__Work to complete__
Reproduce verbatim the part of the rows that opens with the line containing "You are a GUI" and closes with the line containing "pyautogui.click(x=841, y=334)", both lines included. Provide only those lines.

__Stored data__
:::::

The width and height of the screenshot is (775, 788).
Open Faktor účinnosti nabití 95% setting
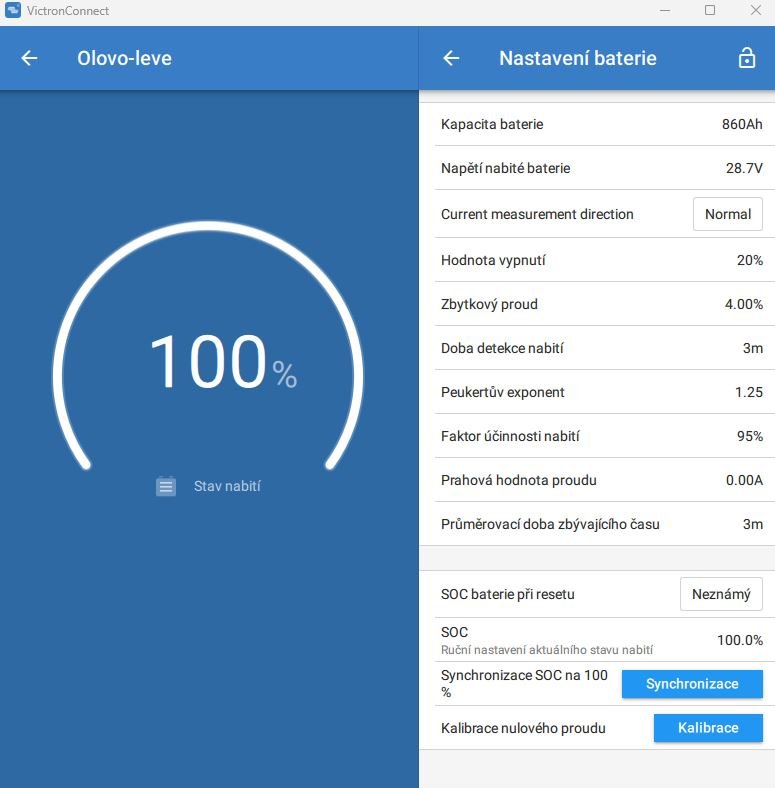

:::::

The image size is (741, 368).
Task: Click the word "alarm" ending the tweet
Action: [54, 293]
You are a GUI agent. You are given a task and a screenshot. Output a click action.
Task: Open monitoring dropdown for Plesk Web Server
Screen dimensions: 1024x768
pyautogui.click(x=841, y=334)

:::::

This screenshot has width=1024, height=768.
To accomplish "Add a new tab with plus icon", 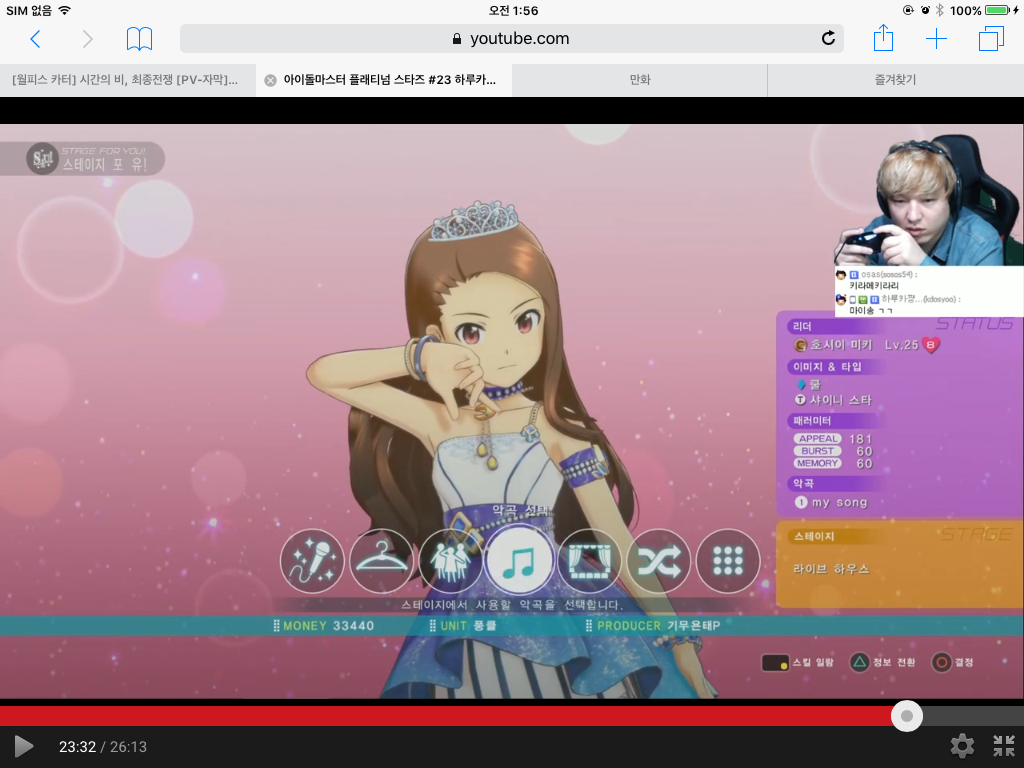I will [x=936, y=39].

:::::

__Result__
You are a GUI agent. You are given a task and a screenshot. Output a click action.
Task: Open monitoring dropdown for Plesk Web Server
Screen dimensions: 1024x768
pyautogui.click(x=841, y=334)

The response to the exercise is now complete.